DATA SHOWN =
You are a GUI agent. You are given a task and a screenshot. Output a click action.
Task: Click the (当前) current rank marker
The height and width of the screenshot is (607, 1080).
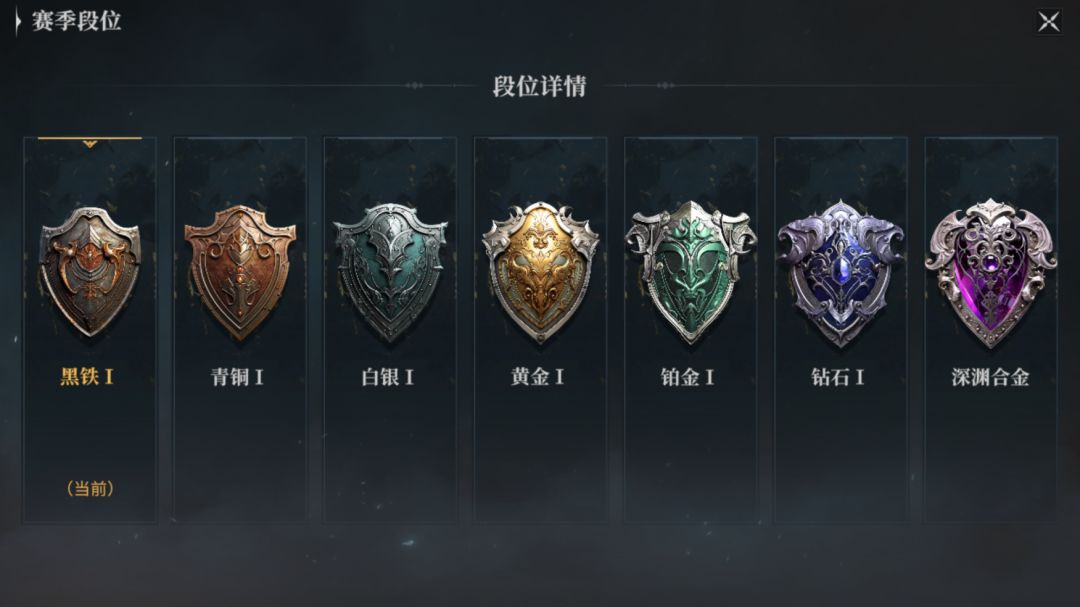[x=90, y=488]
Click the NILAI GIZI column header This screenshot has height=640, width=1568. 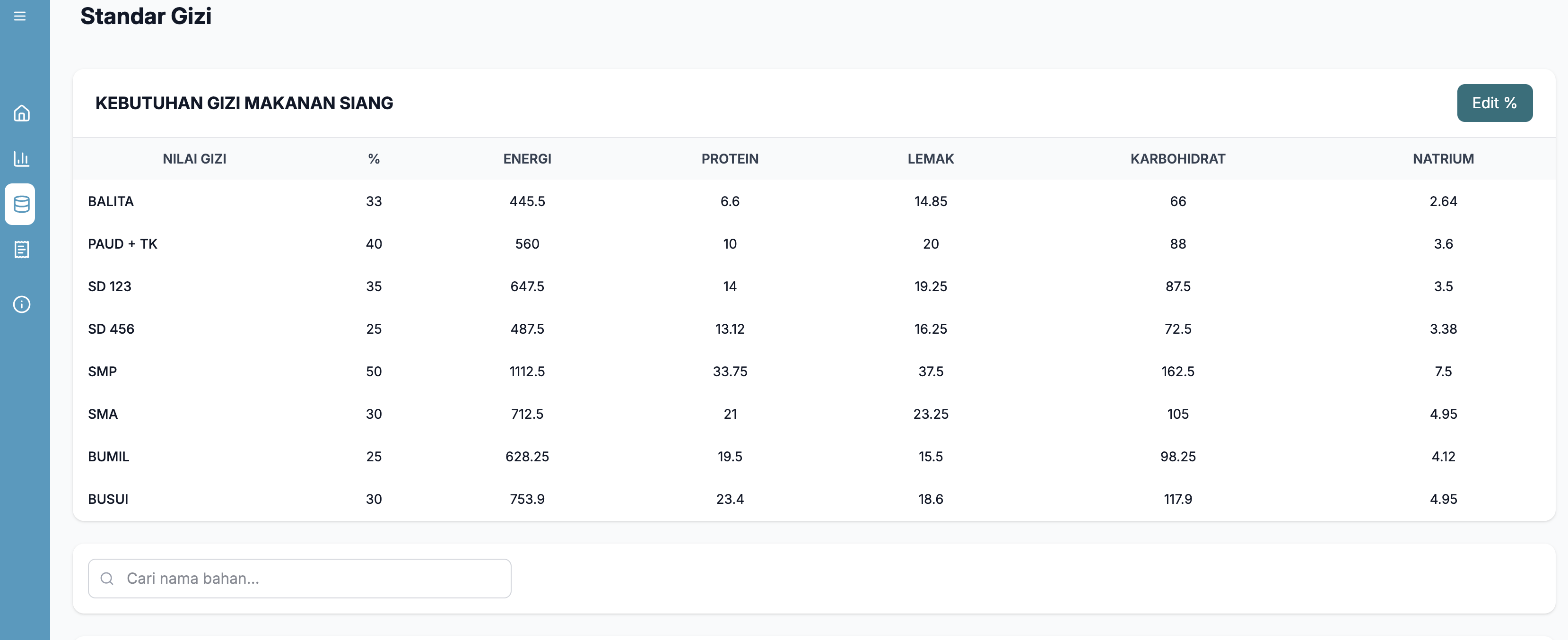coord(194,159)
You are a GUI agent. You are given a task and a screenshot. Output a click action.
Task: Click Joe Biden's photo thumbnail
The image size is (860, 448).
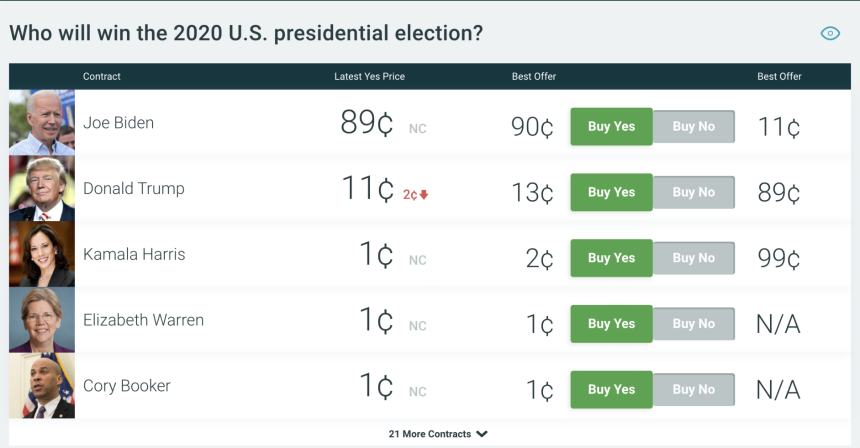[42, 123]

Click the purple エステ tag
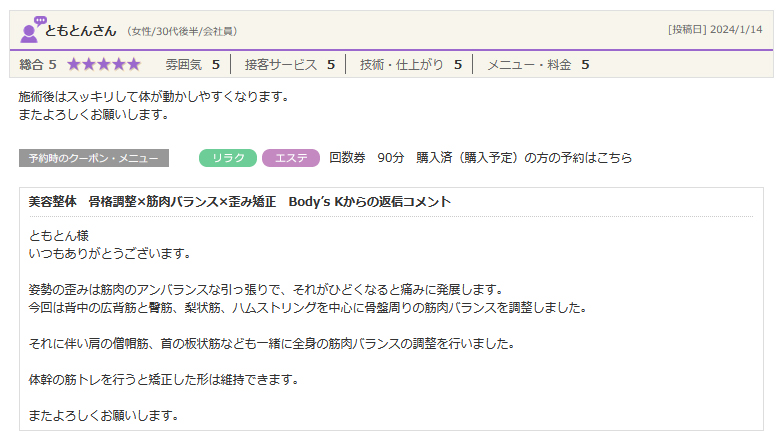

PROBLEM TO SOLVE =
Please transcribe, word for word, every line from the one containing "The image size is (860, 448)." through the last line of the records, both included, and leave the pictures out.

RESULT OF THIS TASK =
The image size is (860, 448).
[42, 123]

Click the purple エステ tag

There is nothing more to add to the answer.